И в конце обращаются с просьбой к государыне:
«И чтоб дворяне нами не ругались и необузданными не называли, в том им запретить».
Но от Екатерины однодворцы не дождались милости, и только при Павле первом, в 1798 году вышел указ, предписывающий:
«…земли однодворцев, принадлежащие предкам по дачам или купленные сверх положенной нормы в 15 десятин, не трогать, в казну не отбирать, а еще удовлетворять прирезкой из казенных угодий до 15 десятин на душу.»
И это значило, что мои предки-крестьяне получили частнособственническое право на землю.
Но к 1832 году положение их стало таким:
«…Как сии земли и угодья принадлежат во владение не каждому крестьянину порознь, но всем вообще обывателям одной слободы, села или деревни, то распределение их на участки по семействам принадлежит целому мирскому обществу… Остающиеся после умерших поселян участки не могут быть делимы на части наследникам и женам; они подлежат распоряжению мирских обществ», и однодворцам дозволено было удерживать в своей собственности не только уже имеющиеся земли, но и поселенных на них крестьян.

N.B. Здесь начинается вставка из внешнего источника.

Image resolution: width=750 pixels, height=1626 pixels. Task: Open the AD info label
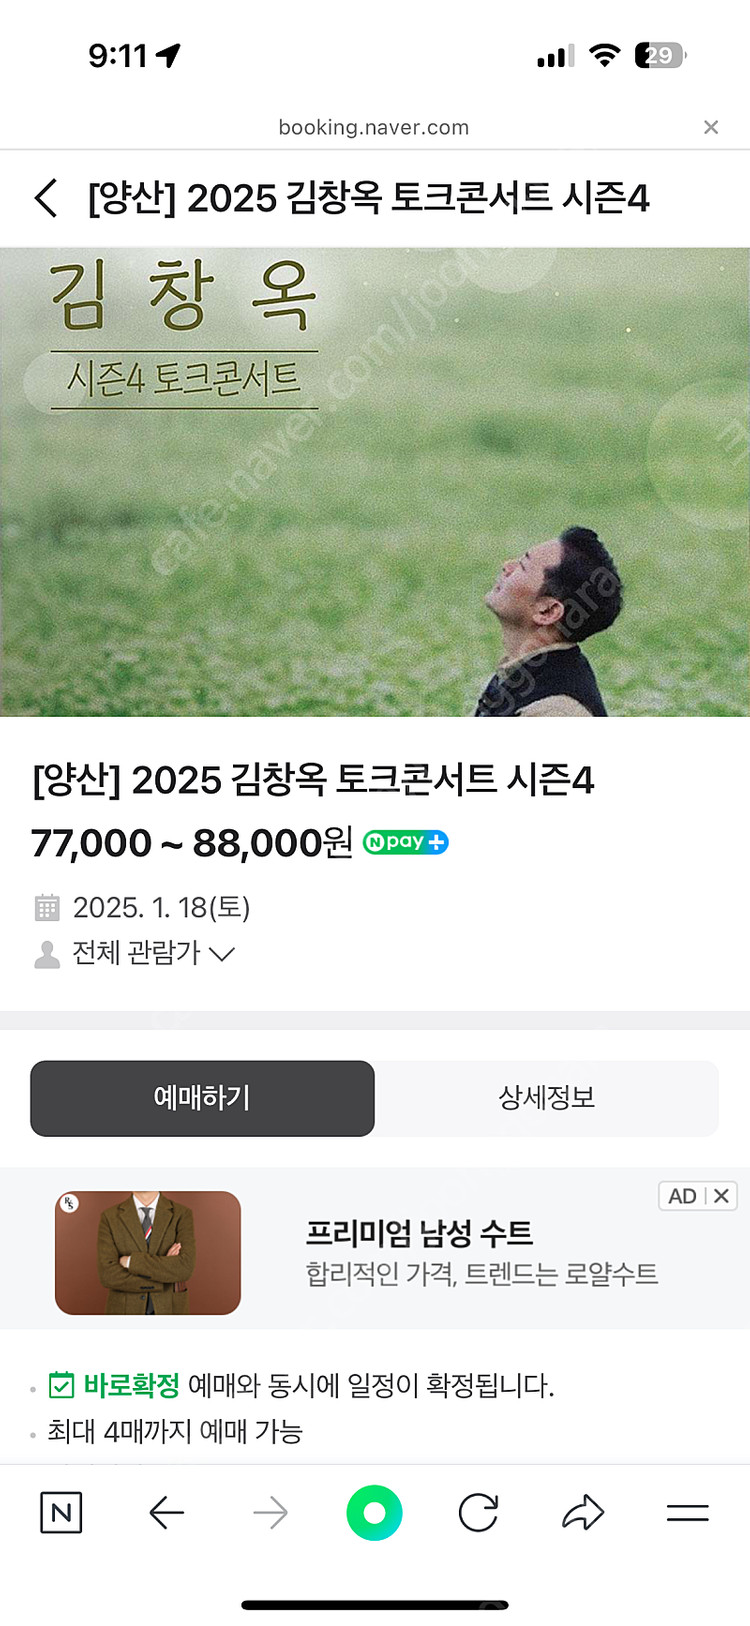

А в 1850 году Государственный Совет решил: «…земли, отведенные однодворцам до 1724 года для первого поселения и исправления служб, составляют собственность казны или общества, но следует принять такое правило: …последние должны оставаться в пользовании потомков и переходят в распоряжение общества лишь в случае отказа их от этого».

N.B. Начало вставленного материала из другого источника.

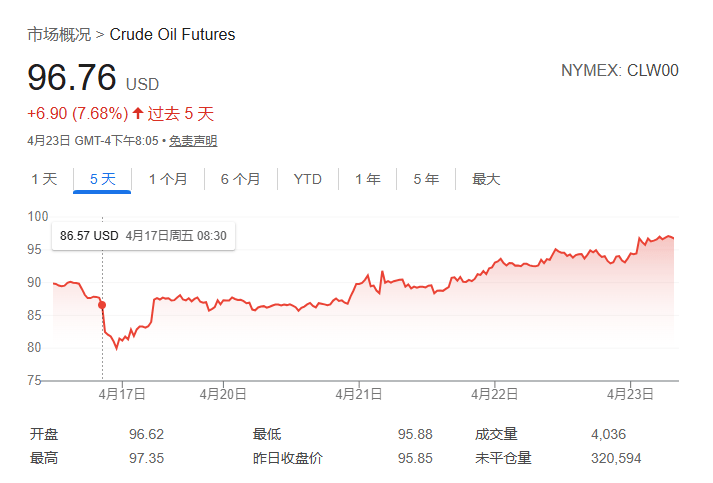Click the 4月20日 axis date label

(223, 394)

А теперь – о культуре однодворцев.
Долгое время у них сохранялись собственные традиции в одежде, фольклоре, речи и эту особенность отмечал родившийся и живший среди однодворцев Иван Бунин35, вышедший из мелкопоместного дворянства: мужчины слыли домовитыми и аккуратными, одевались чисто и «не без форса», а мундир, оставшийся после службы в драгунах или в ландмилиции, бережно хранили и надевали по праздникам.
А вот об особой гармонии платья и природной красоте однодворок писал Ивану Тургеневу36 литературный критик В. П. Боткин, посетивший вместе с поэтом Афанасием Фетом37 деревни Ливенского уезда Орловской губернии:
«Не могу не сказать о женщинах, или точнее – одеждах их. Говорят, что однодворческие женщины давно одеваются так, а именно: рубашки с высоким воротом, вроде мужской, с широкими, к концу суживающимися рукавами; юбка красная и широкая, обшитая черной или синей каймой, плотно охватывает стан. Грациознее этой одежды трудно выдумать, особенно на молодых девушках».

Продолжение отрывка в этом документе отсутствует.